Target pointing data
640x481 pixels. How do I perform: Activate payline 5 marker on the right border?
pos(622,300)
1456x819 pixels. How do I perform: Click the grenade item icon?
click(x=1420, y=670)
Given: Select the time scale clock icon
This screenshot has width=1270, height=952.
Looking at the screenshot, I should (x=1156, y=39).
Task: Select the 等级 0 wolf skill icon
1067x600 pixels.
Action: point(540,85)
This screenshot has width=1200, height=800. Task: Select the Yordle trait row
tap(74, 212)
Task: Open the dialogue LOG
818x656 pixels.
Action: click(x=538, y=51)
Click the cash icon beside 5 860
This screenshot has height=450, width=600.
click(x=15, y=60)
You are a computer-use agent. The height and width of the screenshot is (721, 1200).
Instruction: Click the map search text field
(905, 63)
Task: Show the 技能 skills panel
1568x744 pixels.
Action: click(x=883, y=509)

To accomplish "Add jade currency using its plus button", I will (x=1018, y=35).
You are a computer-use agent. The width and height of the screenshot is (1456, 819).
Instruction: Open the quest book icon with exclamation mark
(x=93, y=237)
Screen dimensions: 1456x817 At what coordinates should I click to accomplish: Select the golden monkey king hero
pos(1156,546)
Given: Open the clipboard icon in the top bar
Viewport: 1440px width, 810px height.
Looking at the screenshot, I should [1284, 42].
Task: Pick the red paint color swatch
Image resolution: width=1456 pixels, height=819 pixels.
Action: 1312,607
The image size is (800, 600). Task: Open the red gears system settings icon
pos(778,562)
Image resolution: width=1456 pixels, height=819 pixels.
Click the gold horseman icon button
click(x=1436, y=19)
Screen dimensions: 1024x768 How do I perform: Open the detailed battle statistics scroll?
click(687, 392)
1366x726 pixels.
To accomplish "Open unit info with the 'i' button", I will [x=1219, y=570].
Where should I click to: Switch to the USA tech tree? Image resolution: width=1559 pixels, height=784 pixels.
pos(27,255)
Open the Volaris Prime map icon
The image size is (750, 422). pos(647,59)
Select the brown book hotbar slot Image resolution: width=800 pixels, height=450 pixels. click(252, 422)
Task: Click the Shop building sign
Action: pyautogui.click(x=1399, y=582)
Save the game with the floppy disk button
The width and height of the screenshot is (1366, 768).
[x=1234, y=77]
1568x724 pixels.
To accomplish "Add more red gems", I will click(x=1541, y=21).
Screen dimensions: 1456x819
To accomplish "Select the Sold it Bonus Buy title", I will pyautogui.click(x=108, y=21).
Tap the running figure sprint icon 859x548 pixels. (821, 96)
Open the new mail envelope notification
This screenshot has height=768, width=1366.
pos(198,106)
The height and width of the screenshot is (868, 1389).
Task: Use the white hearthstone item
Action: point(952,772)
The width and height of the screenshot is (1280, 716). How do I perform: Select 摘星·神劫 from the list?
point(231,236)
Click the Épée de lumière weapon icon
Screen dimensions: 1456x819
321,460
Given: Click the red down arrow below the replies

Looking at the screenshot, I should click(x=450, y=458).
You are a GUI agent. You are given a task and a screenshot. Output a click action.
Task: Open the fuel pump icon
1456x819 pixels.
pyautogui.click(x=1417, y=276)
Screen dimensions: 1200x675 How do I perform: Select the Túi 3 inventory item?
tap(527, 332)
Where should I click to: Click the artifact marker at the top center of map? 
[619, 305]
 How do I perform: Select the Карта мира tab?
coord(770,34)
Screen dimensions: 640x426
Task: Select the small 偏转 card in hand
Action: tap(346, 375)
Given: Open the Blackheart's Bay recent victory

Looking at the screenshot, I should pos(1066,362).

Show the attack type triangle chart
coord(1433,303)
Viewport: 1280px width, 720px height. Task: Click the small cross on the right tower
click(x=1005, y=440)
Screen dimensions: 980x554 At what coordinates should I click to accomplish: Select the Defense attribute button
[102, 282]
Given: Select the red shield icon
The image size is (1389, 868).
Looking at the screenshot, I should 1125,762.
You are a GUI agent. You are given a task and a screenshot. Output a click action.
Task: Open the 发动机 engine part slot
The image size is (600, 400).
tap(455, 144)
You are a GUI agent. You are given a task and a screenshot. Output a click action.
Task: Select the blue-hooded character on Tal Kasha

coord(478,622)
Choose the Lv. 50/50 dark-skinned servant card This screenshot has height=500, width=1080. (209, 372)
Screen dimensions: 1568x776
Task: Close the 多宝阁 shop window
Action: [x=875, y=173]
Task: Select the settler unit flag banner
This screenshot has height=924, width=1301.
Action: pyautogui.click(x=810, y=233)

#### [What needs to be done]
Reproduce every one of the records above word for word, without changing anything.

#### [Correct result]
640x481 pixels. How do I perform: Activate payline 5 marker on the right border?
pos(622,300)
1456x819 pixels. How do I perform: Click the grenade item icon?
click(x=1420, y=670)
Given: Select the time scale clock icon
This screenshot has width=1270, height=952.
Looking at the screenshot, I should (x=1156, y=39).
Task: Select the 等级 0 wolf skill icon
1067x600 pixels.
Action: point(540,85)
This screenshot has width=1200, height=800. Task: Select the Yordle trait row
tap(74, 212)
Task: Open the dialogue LOG
818x656 pixels.
Action: click(x=538, y=51)
Click the cash icon beside 5 860
This screenshot has height=450, width=600.
click(x=15, y=60)
You are a computer-use agent. The height and width of the screenshot is (721, 1200).
Instruction: Click the map search text field
(905, 63)
Task: Show the 技能 skills panel
1568x744 pixels.
Action: click(x=883, y=509)

To accomplish "Add jade currency using its plus button", I will (x=1018, y=35).
You are a computer-use agent. The width and height of the screenshot is (1456, 819).
Instruction: Open the quest book icon with exclamation mark
(x=93, y=237)
Screen dimensions: 1456x817 At what coordinates should I click to accomplish: Select the golden monkey king hero
pos(1156,546)
Given: Open the clipboard icon in the top bar
Viewport: 1440px width, 810px height.
Looking at the screenshot, I should [1284, 42].
Task: Pick the red paint color swatch
Image resolution: width=1456 pixels, height=819 pixels.
Action: 1312,607
The image size is (800, 600). Task: Open the red gears system settings icon
pos(778,562)
Image resolution: width=1456 pixels, height=819 pixels.
Click the gold horseman icon button
click(x=1436, y=19)
Screen dimensions: 1024x768 How do I perform: Open the detailed battle statistics scroll?
click(687, 392)
1366x726 pixels.
To accomplish "Open unit info with the 'i' button", I will [x=1219, y=570].
Where should I click to: Switch to the USA tech tree? Image resolution: width=1559 pixels, height=784 pixels.
pos(27,255)
Open the Volaris Prime map icon
The image size is (750, 422). pos(647,59)
Select the brown book hotbar slot Image resolution: width=800 pixels, height=450 pixels. click(252, 422)
Task: Click the Shop building sign
Action: pyautogui.click(x=1399, y=582)
Save the game with the floppy disk button
The width and height of the screenshot is (1366, 768).
[x=1234, y=77]
1568x724 pixels.
To accomplish "Add more red gems", I will click(x=1541, y=21).
Screen dimensions: 1456x819
To accomplish "Select the Sold it Bonus Buy title", I will pyautogui.click(x=108, y=21).
Tap the running figure sprint icon 859x548 pixels. (821, 96)
Open the new mail envelope notification
This screenshot has height=768, width=1366.
pos(198,106)
The height and width of the screenshot is (868, 1389).
Task: Use the white hearthstone item
Action: point(952,772)
The width and height of the screenshot is (1280, 716). How do I perform: Select 摘星·神劫 from the list?
point(231,236)
Click the Épée de lumière weapon icon
Screen dimensions: 1456x819
321,460
Given: Click the red down arrow below the replies

Looking at the screenshot, I should click(x=450, y=458).
You are a GUI agent. You are given a task and a screenshot. Output a click action.
Task: Open the fuel pump icon
1456x819 pixels.
pyautogui.click(x=1417, y=276)
Screen dimensions: 1200x675 How do I perform: Select the Túi 3 inventory item?
tap(527, 332)
Where should I click to: Click the artifact marker at the top center of map? 
[619, 305]
 How do I perform: Select the Карта мира tab?
coord(770,34)
Screen dimensions: 640x426
Task: Select the small 偏转 card in hand
Action: tap(346, 375)
Given: Open the Blackheart's Bay recent victory

Looking at the screenshot, I should pos(1066,362).

Show the attack type triangle chart
coord(1433,303)
Viewport: 1280px width, 720px height. Task: Click the small cross on the right tower
click(x=1005, y=440)
Screen dimensions: 980x554 At what coordinates should I click to accomplish: Select the Defense attribute button
[102, 282]
Given: Select the red shield icon
The image size is (1389, 868).
Looking at the screenshot, I should 1125,762.
You are a GUI agent. You are given a task and a screenshot. Output a click action.
Task: Open the 发动机 engine part slot
The image size is (600, 400).
tap(455, 144)
You are a GUI agent. You are given a task and a screenshot. Output a click action.
Task: Select the blue-hooded character on Tal Kasha

coord(478,622)
Choose the Lv. 50/50 dark-skinned servant card This screenshot has height=500, width=1080. (209, 372)
Screen dimensions: 1568x776
Task: Close the 多宝阁 shop window
Action: [x=875, y=173]
Task: Select the settler unit flag banner
This screenshot has height=924, width=1301.
Action: pyautogui.click(x=810, y=233)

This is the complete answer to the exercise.